Procon fiscaliza preços de material escolar

A Gerência de Proteção e Defesa do Consumidor (Procon/MA), órgão vinculado à Secretaria de Estado de Direitos Humanos e Cidadania (Sedihc), realizou, na terça (17) e quarta-feiras (18), pesquisa de preço de material escolar em oito livrarias de São Luís. Foram analisados 61 itens. O objetivo foi fornecer ao consumidor uma amostra das diferenças de preços no mercado, chamando a atenção para a necessidade de se realizar comparações antes da compra.

Segundo o gerente do Procon-MA, Felipe Camarão, os preços podem ter variações consideráveis de um estabelecimento para outro. “A causa pode ser a marca, descontos especiais e promoções, por isso, vale a pena fazer um levantamento antes”, aconselhou.
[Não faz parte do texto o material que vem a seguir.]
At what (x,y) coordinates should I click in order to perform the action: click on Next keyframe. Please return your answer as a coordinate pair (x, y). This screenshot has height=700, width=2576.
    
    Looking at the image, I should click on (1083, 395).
Em relação às listas de materiais escolares, a instituição de ensino não pode restringir a compra a um determinado estabelecimento comercial, caso os produtos sejam comercializados no mercado geral.

O técnicos do Procon-MA alertam que a lista deve ser restrita a produtos de uso próprio do aluno, não sendo permitida a solicitação de material para utilização comum como produtos para provas e avisos, material de laboratório e biblioteca. Estes insumos devem ser de responsabilidade da escola. É vedada a inclusão de itens de limpeza, higiene, expediente e outros que não fazem parte do uso individual do aluno e que não se vinculem diretamente às atividades do mesmo.

Sobre os uniformes escolares, o Procon-MA alerta que não existe restrição legal quanto à comercialização na instituição de ensino.No entanto, o consumidor deverá ser informado no instante da contratação sobre a obrigatoriedade do uso e o seu preço médio, sendo que os valorescobrados não poderão fugir à média do mercado.